- _Instructions_
1. In the article on remembering pets, shorten the paragraph beginning "Joining a small but growing number" while keeping its main facts.
2. Rewrite everything in the article on remembering pets from "Dr. Elliot Katz, a" down to "to be owned.", replacing "repugnant" with "distasteful".

- _Text_
========================

New Trend in Remembering Your Pet
When Gail Timberlake's cat, Father Ron, became ill, she suffered through the trauma of euthanasia and faced the prospect of life without the pet she had loved for 21 years. Then her veterinarian suggested an idea that will allow Timberlake to keep Father Ron's image alive.
Joining a small but growing number of grieving pet owners, Timberlake is having Father Ron freeze-dried, a process that can produce a remarkably life-like replica of an animal. Timberlake said she expects to have Father Ron back in her home in Winchester, Va., when the process is complete in about 90 days. She plans to place him on a bedroom chair that he used for afternoon naps.
``I have two new kitties, and he will be just sort of Father Ron, and he'll watch over them,'' said Timberlake. ``I'll be very happy to have him home.''
People who have lost pets know how mournful the experience can be and often seek to memorialize them. Some have their pets buried in a marked grave, others have them cremated and keep their ashes. Still others, choose a symbolic way to express their love, like creating a Web site as a tribute.
Outrage Over Freeze-Drying
Now, some taxidermists are promoting the option of freeze-drying a pet, saying that it can offer solace to people who feel they need more than an urn on their mantelpiece. Others find the prospect gruesome and some experts believe that it may have emotional drawbacks.
Dr. Elliot Katz, a veterinarian who founded the animal-rights organization In Defense of Animals, called the preservation of a dead pet repugnant and said that the practice treats the animal as a trinket to be owned.

========================

- _Information supplied_
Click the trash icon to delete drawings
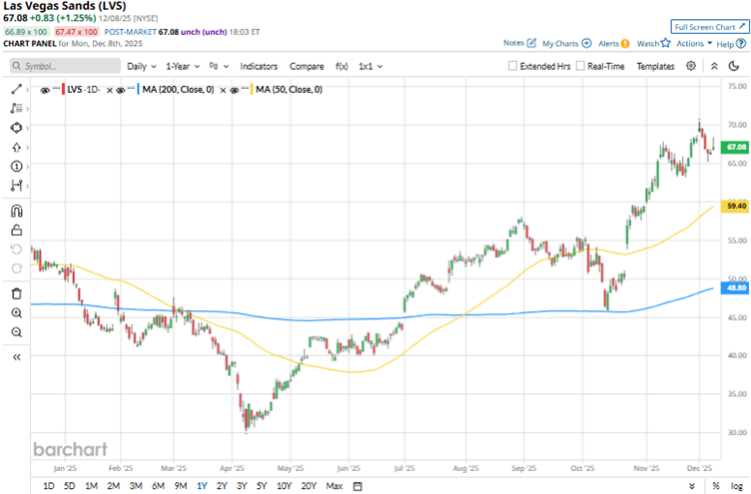 [16, 293]
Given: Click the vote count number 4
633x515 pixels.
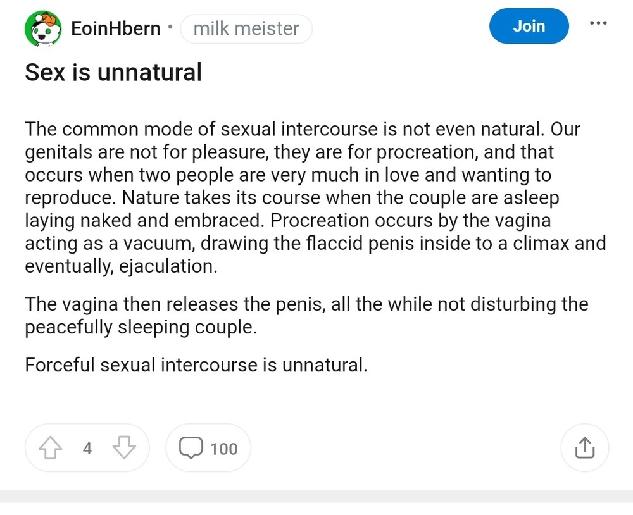Looking at the screenshot, I should [x=87, y=449].
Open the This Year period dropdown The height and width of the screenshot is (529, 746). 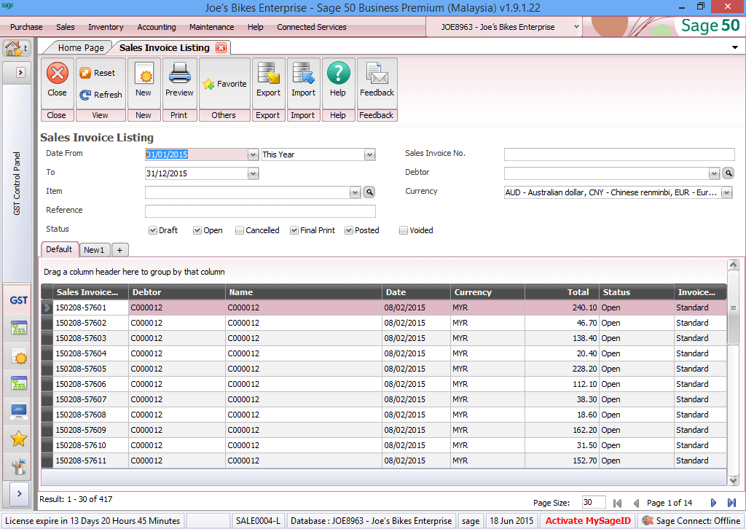pos(369,154)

========================

- _Answers to the exercises_
1. Like a small but growing number of grieving pet owners, Timberlake is having Father Ron freeze-dried, a process that can produce a remarkably life-like replica. She expects him back in her Winchester, Va., home in about 90 days and plans to place him on the bedroom chair where he took afternoon naps.

2.
Dr. Elliot Katz, a veterinarian who founded the animal-rights organization In Defense of Animals, called the preservation of a dead pet distasteful and said that the practice treats the animal as a trinket to be owned.